Figure 6 (a) Gross appearance of rat knee joints after 4 weeks of treatment with MgO NPs or MgO@SiO2 nano capsules. (b) Images of articular cartilage stained with hematoxylin and eosin. (c) Macroscopic OARSI score of knee joints after 4 weeks of treatment. (d) Microscopic OARSI score of cartilage based on histological images shown in (b). (e) ROS levels in cartilage. **p < 0.01; ***p < 0.001.

As is well known, an increase in localized ROS concentration is the main cause of chronic inflammation in OA cartilage. When inflammatory mediators such as IL-1β, COX-2 and IL-6 are highly upregulated in OA articular cartilage, they further contribute to ROS production and the expression of MMP-13, leading to the degradation of the cartilage extracellular matrix and hence joint dysfunction.39 On the contrary, effective clearance of ROS can affect osteoclast differentiation40 and reduce the expression of proinflammatory factors in OA chondrocytes,41 thereby protecting chondrocytes and the cartilage matrix. In this study, immunohistochemical profiling revealed the ability of MgO@SiO2 nano capsules to mediate multimodal suppression of OA-associated mediators: IL-6, MMP-13 and COX-2 expression decreased versus the MgO NPs and control groups (Figure 7). This efficacy stems from the dual capacity of released MgO NPs from nano capsules: its own anti-ROS effect and the ability to facilitate Mg2+ release. The SiO2 shell amplifies these effects by prolonging Mg2+ bioavailability, enabling sustained inhibition of the IL-1β-induced activation of proinflammatory Wnt or NF-κB signaling pathways.3 Notably, the strong correlation between COX-2 reduction and ROS suppression highlights the disruption of the COX-2/ROS axis—a hallmark of OA synovitis.42 These findings position MgO@SiO2 as a redox-modulating nanotherapeutic capable of simultaneously targeting multiple pathways involved in OA pathogenesis.

Figure 7 Images of immunohistochemical staining for cytokines (IL-6, MMP-13, and COX-2) in OA articular cartilage after 4 weeks of [treatment with MgO NPs or MgO@SiO2 nanocapsules.

Although our results demonstrate that MgO@SiO2 nano capsules have therapeutic promise, our study has limitations.

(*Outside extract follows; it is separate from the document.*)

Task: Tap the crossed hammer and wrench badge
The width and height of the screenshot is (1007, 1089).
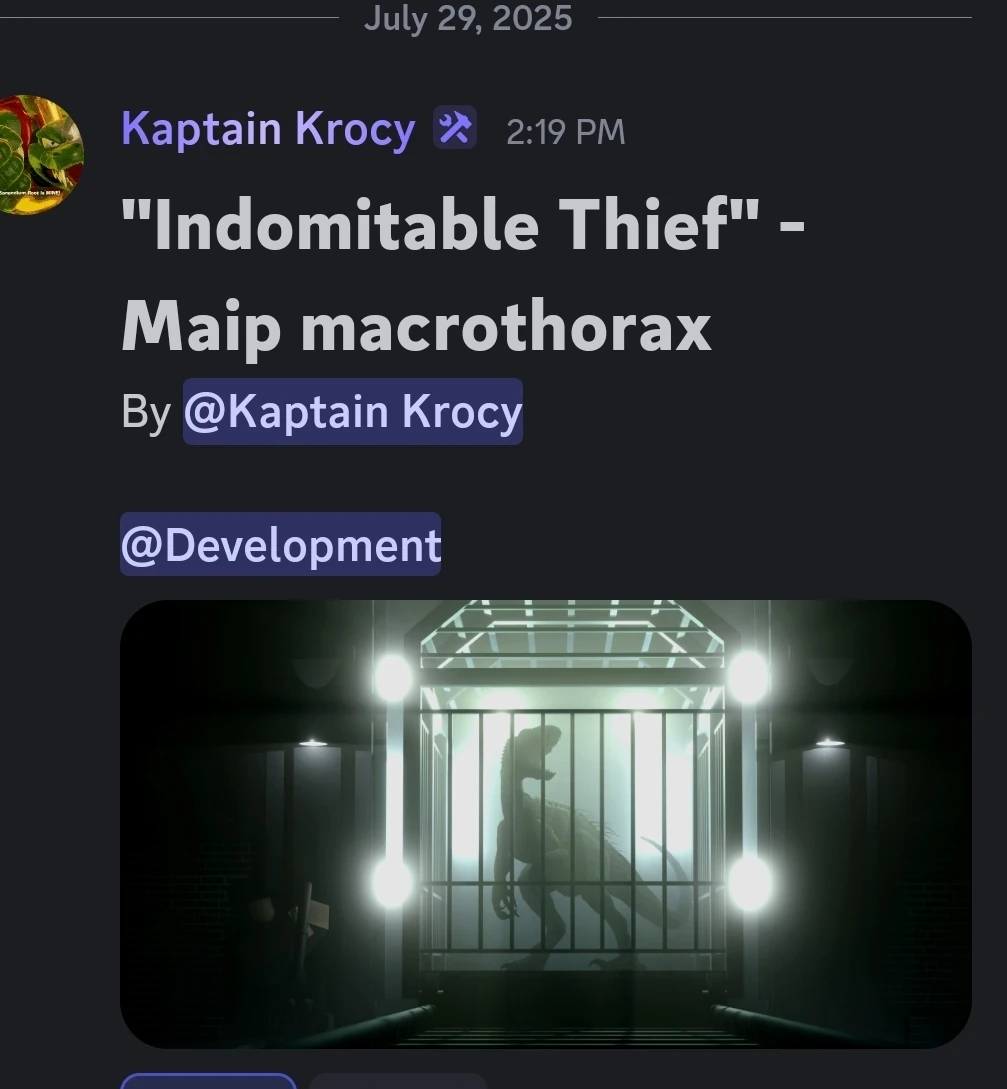Action: [x=455, y=128]
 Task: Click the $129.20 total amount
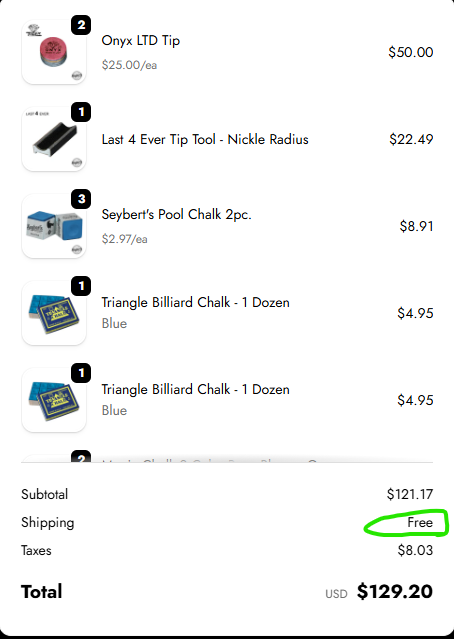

First, the particle sizes of our MgO NPs and MgO@SiO2 nano capsules were small and the particles tended to agglomerate, which may have caused some bias during data acquisition. Further, the single endpoint (4 weeks) precluded analysis of the immune response at earlier times. Finally, the phospholipase activity of human synovial fluid may have altered the kinetics of samples. Therefore, future work should evaluate long-term biocompatibility (>12 weeks) and further clarify the pathways regulated by Mg2+.

Conclusion

Our research establishes MgO@SiO2 nano capsules as a novel OA therapeutic agent and that the kinetics of Mg2+ release from MgO NPs (both in vitro and in vivo) is prolonged by the silica shell on the surface of the MgO@SiO2 nanocapsules. Notably, our data confirm that low-concentration administration of MgO@SiO2 nano capsules has the advantages of controlled release, targeted therapy, and high loading rate, especially for alleviating OA cartilage injury by clearing ROS and inhibiting the expression of proinflammatory factors in cartilage tissue. Therefore, as a multi-functional ROS-responsive nanosystem, MgO@SiO2 nano capsules not only can alleviate the clinical symptoms of OA but also provide a new option for slowing or reversing OA pathology, which will help further clarify the promotion and application of nanocapose technology in the field of OA therapy. In additional, by resolving the conflict between magnesium’s therapeutic duality and the limitations on its clearance from joints, the MgO@SiO2 nano capsules we describe will enable long-term intra-articular Mg2+ release and hence supplementation of the local Mg2+ concentration —a strategy with implications for other ion-deficiency arthropathies.

Acknowledgments

This work was financially supported by funds from the Interdisciplinary Project of Dalian University (DLUXK-2023-YB-008), Key Discipline Project of Affiliated Xinhua Hospital of Dalian University (2022003), and LiaoNing Revitalization Talents Program (Grant No. XLYC2403047).

Author Contributions

All authors have read and approved the paper.

Disclosure

All authors declare that no conflict of interest exists in the submission of this paper.